===== Excerpted data =====
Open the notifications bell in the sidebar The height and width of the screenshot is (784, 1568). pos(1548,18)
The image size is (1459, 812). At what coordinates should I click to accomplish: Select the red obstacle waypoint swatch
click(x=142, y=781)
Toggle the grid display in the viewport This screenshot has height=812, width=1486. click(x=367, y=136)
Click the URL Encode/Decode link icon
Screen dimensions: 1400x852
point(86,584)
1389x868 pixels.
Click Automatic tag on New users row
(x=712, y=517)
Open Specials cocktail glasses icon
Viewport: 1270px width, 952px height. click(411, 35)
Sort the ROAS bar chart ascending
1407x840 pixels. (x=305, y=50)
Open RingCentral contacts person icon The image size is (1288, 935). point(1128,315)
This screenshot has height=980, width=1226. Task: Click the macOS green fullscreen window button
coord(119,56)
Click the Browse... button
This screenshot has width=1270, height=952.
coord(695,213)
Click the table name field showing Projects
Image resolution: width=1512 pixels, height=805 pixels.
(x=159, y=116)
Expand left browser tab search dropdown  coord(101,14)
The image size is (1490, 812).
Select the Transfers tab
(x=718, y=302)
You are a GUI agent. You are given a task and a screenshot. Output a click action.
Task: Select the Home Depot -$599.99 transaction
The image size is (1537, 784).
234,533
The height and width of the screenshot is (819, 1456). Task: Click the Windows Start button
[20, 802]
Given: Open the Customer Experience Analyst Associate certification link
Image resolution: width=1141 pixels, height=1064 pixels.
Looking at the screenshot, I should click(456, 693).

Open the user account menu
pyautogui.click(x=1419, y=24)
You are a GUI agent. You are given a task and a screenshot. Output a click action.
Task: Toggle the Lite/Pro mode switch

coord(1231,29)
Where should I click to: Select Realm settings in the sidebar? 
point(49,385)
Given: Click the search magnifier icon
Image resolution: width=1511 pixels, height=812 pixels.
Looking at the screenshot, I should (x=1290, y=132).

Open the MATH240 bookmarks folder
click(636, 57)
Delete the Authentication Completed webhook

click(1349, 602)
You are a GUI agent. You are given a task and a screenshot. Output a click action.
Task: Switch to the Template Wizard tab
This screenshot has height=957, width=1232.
=====
◆ **Exercise**
In full and without changes, give the data above once more.

◆ **The completed task**
Open the notifications bell in the sidebar The height and width of the screenshot is (784, 1568). pos(1548,18)
The image size is (1459, 812). At what coordinates should I click to accomplish: Select the red obstacle waypoint swatch
click(x=142, y=781)
Toggle the grid display in the viewport This screenshot has height=812, width=1486. click(x=367, y=136)
Click the URL Encode/Decode link icon
Screen dimensions: 1400x852
point(86,584)
1389x868 pixels.
Click Automatic tag on New users row
(x=712, y=517)
Open Specials cocktail glasses icon
Viewport: 1270px width, 952px height. click(411, 35)
Sort the ROAS bar chart ascending
1407x840 pixels. (x=305, y=50)
Open RingCentral contacts person icon The image size is (1288, 935). point(1128,315)
This screenshot has height=980, width=1226. Task: Click the macOS green fullscreen window button
coord(119,56)
Click the Browse... button
This screenshot has width=1270, height=952.
coord(695,213)
Click the table name field showing Projects
Image resolution: width=1512 pixels, height=805 pixels.
(x=159, y=116)
Expand left browser tab search dropdown  coord(101,14)
The image size is (1490, 812).
Select the Transfers tab
(x=718, y=302)
You are a GUI agent. You are given a task and a screenshot. Output a click action.
Task: Select the Home Depot -$599.99 transaction
The image size is (1537, 784).
234,533
The height and width of the screenshot is (819, 1456). Task: Click the Windows Start button
[20, 802]
Given: Open the Customer Experience Analyst Associate certification link
Image resolution: width=1141 pixels, height=1064 pixels.
Looking at the screenshot, I should click(456, 693).

Open the user account menu
pyautogui.click(x=1419, y=24)
You are a GUI agent. You are given a task and a screenshot. Output a click action.
Task: Toggle the Lite/Pro mode switch

coord(1231,29)
Where should I click to: Select Realm settings in the sidebar? 
point(49,385)
Given: Click the search magnifier icon
Image resolution: width=1511 pixels, height=812 pixels.
Looking at the screenshot, I should (x=1290, y=132).

Open the MATH240 bookmarks folder
click(636, 57)
Delete the Authentication Completed webhook

click(1349, 602)
You are a GUI agent. You are given a task and a screenshot. Output a click action.
Task: Switch to the Template Wizard tab
This screenshot has height=957, width=1232.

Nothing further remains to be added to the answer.